Although jazz has been a part of the Japanese musical landscape since before World War II - brought initially through imported 78 records in the early 1920s, and by visiting American and Filipino jazz bands on military leave - following Art Blakey’s tour in 1961 the floodgates opened for jazz to fully enter the mainstream. The Japanese word kissaten (喫茶店) translates directly as ‘tea-drinking shop’; the Japanese jazu kissa (jazz kissaten) originated as audio-listening bars in the post-war years, and peaked in ubiquity in the late 1960s and early 70s, during which they were often a hub for counterculture movements.

TOKYO JAZZ JOINTS is an ongoing, audiovisual documentary research project, created by photographer Philip Arneill and broadcaster James Catchpole, which has documented this rapidly vanishing culture of Japanese jazu kissa since 2015.

The unique environment of the Japanese jazu kissa is a sacred, pseudo-religious space, replete with its own ritual, protocol and iconography. Although products of the cultural environment which created them, they often exist in direct cultural contestation with that same environment; their very existence is a result of their owners’ decision to step outside of Japanese mainstream culture, and their survival depends largely on their continued fervour and commitment to keeping the faith in an era of changing tastes, digitisation and relentless urban gentrification.

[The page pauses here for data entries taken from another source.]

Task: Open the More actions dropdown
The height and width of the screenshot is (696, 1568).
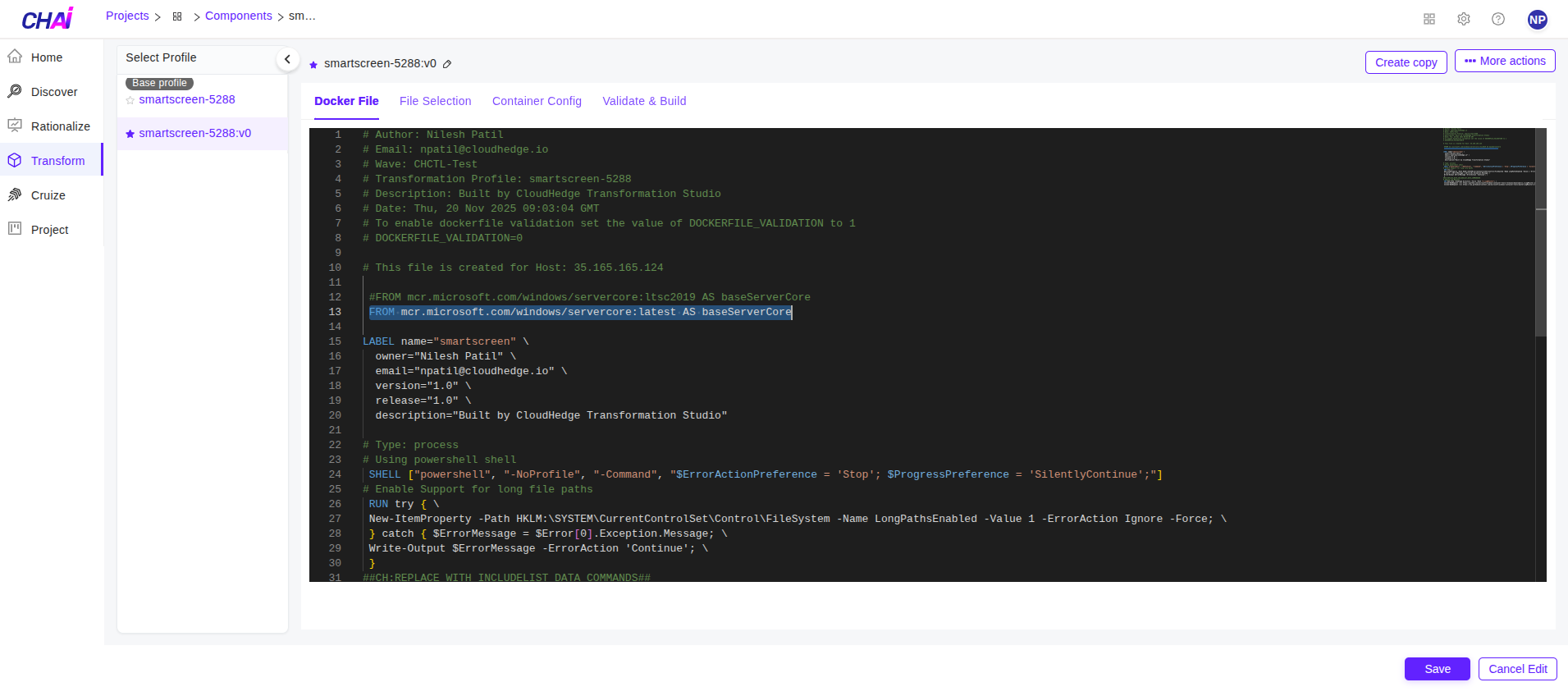Action: click(1505, 61)
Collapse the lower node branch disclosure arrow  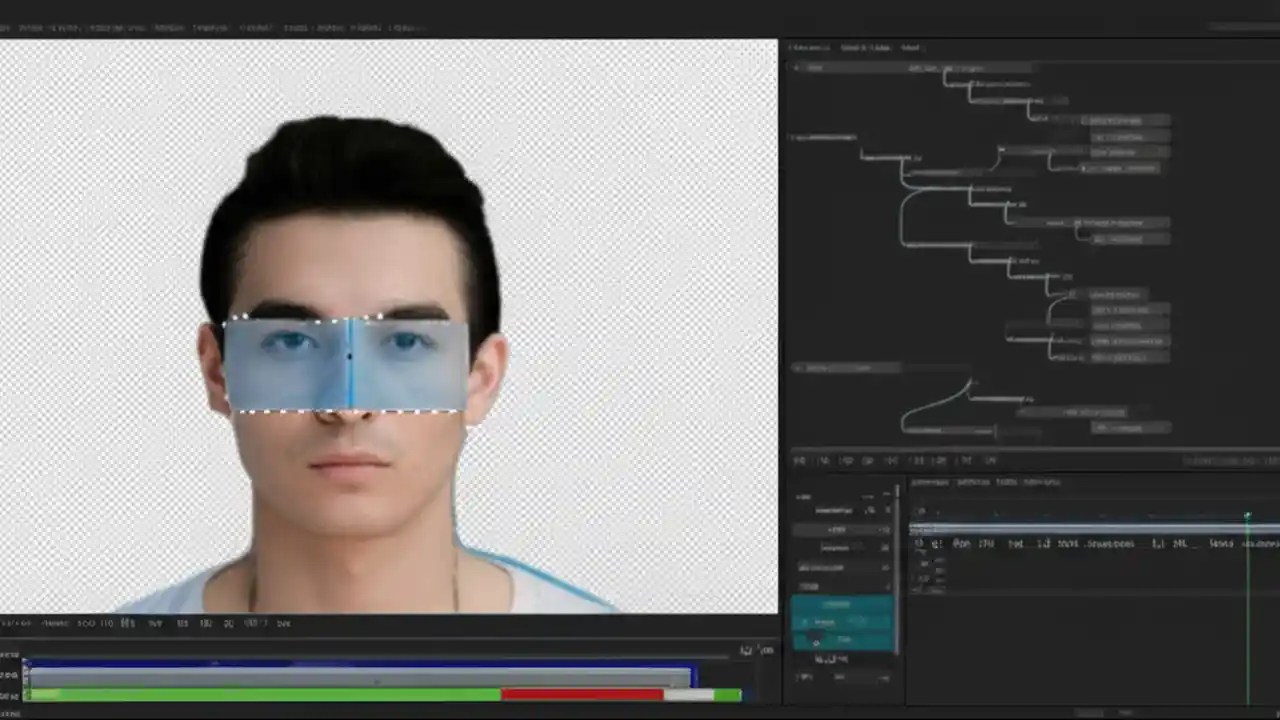coord(796,368)
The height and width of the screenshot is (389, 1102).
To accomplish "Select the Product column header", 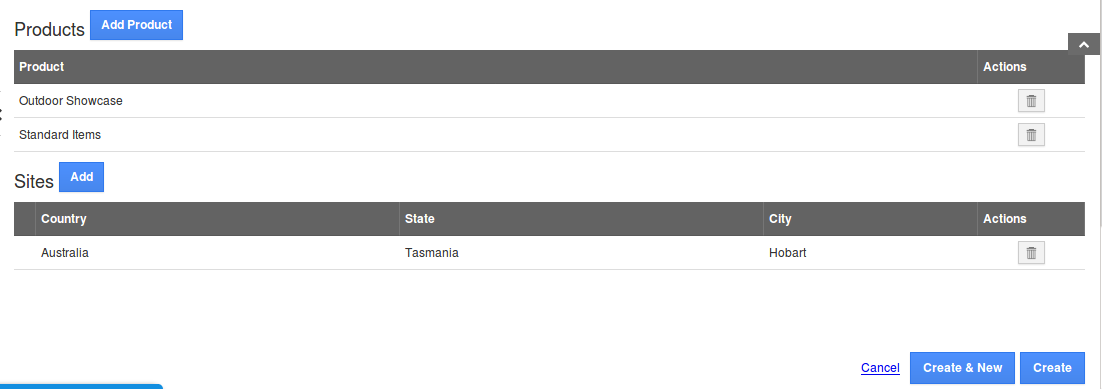I will click(x=41, y=67).
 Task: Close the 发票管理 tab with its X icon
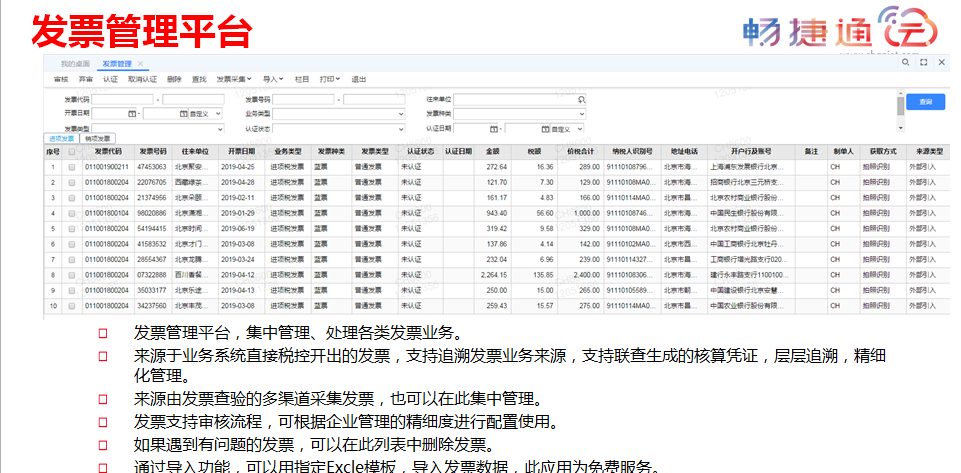[140, 64]
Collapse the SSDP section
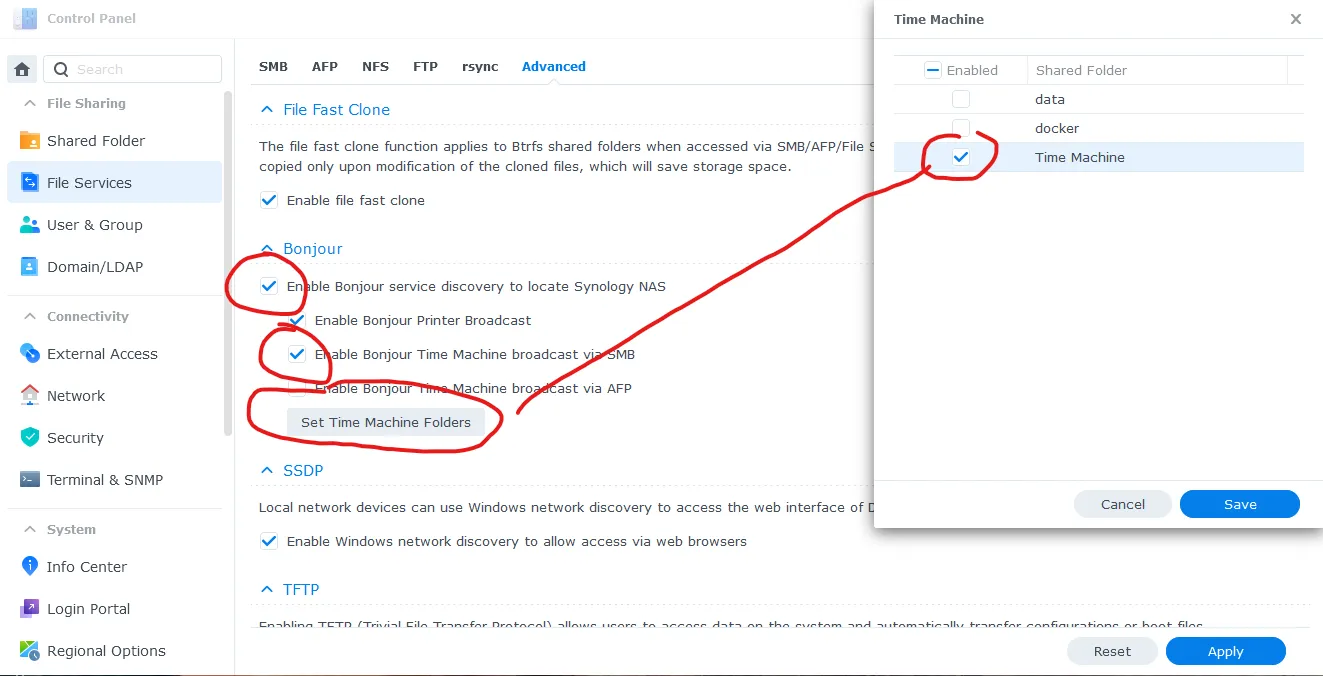Image resolution: width=1323 pixels, height=676 pixels. (x=267, y=470)
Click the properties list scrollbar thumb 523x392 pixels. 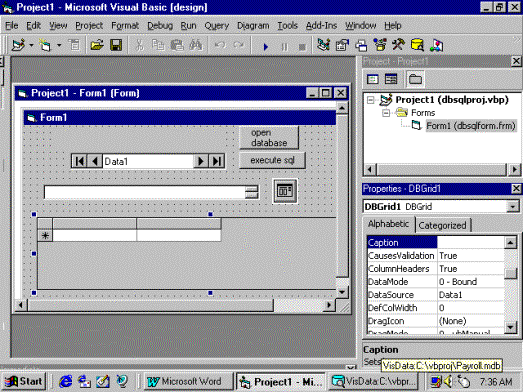click(510, 274)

Starting initially in the Tokyo Metropolitan area in 2015, the project has since expanded to cover the whole of Japan. It has documented over 160 of these jazz ‘joints’ to date, with an accompanying podcast series which places the research in the wider context of audio culture and Japanese society. This first series of images focuses on the thresholds of the jazu kissa, characterised as they are by their graphically arresting signs, often notoriously narrow, rickety staircases, and hidden or poorly lit entrances through which one passes from one world into another one entirely: one James Catchpole describes as “a hidden, insular world where time ceases to exist.”